Health board lags in quality of care

Brian Rousseau
Brian Rousseau
The Otago District Health Board does not understand the role it will need to take in leading from the top to improve quality of health care if it is to catch up on the rest of the world, chief executive Brian Rousseau says.

"If I take a look at what is happening in the rest of the world, we have slipped behind in New Zealand.

"I think quality starts at the governance level.The boards need to understand their role in quality and I don't think they do.

"It is not the fault of the boards. That is the kind of system change we need."

The board had been focused on "chasing our tails on a lot of initiatives", but improving quality of care had not been one of them, he said.

Mr Rousseau's comments followed his attendance earlier this month at an international conference in the United States about quality improvement in health care, which was attended by more than 5000 people.

One presentation Mr Rousseau attended, which examined how to get "boards on board" to improve quality and safety, suggested boards should have a quality improvement committee, spend more than 25% of their time on quality issues and invite patients and families to board meetings to share their experiences.

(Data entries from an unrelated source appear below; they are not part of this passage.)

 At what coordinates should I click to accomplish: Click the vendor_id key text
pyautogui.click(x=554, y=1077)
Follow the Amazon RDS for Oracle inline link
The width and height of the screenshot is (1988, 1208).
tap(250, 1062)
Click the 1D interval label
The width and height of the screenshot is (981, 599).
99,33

Every board member should be asking questions about patient safety, such as "do we really have an open and fair culture?" and "are we always open when things go wrong?" conference-goers were told.

While change was needed at board level, Mr Rousseau was also critical of his own performance.

As chief executive, it was his role to lead a change of culture in the organisation to a culture focused on quality, he said.

"Probably the biggest problem is lack of time. The reality of a chief executive's job is there are a lot of other things we deal with.

"It is about finding the time to get out of the office and spending time walking around the organisation, talking to people. Finding out more about their roles is a vital step.

"I don't do that enough and it is one of the things I have got to change."

Mr Rousseau said he had "had his nose to the grindstone" and had not been to the annual quality improvement conference run by the Institute for Healthcare Improvement for seven years.

One hospital took quality improvement so seriously it had 25 people at the conference.

The board had made a start on improving quality of care and patient safety with a "putting the patient first" pilot in Dunedin Hospital's emergency department, but needed to go "harder and faster", he said.

Emergency specialist Dr Tim Kerruish, who is leading the pilot project which aims to reduce waste, increase efficiency and improve patient flow, has previously told the board the project could founder in the existing hospital culture.

Mr Rousseau said he would spend his Christmas break reflecting on the issues and "come back with plans" next year.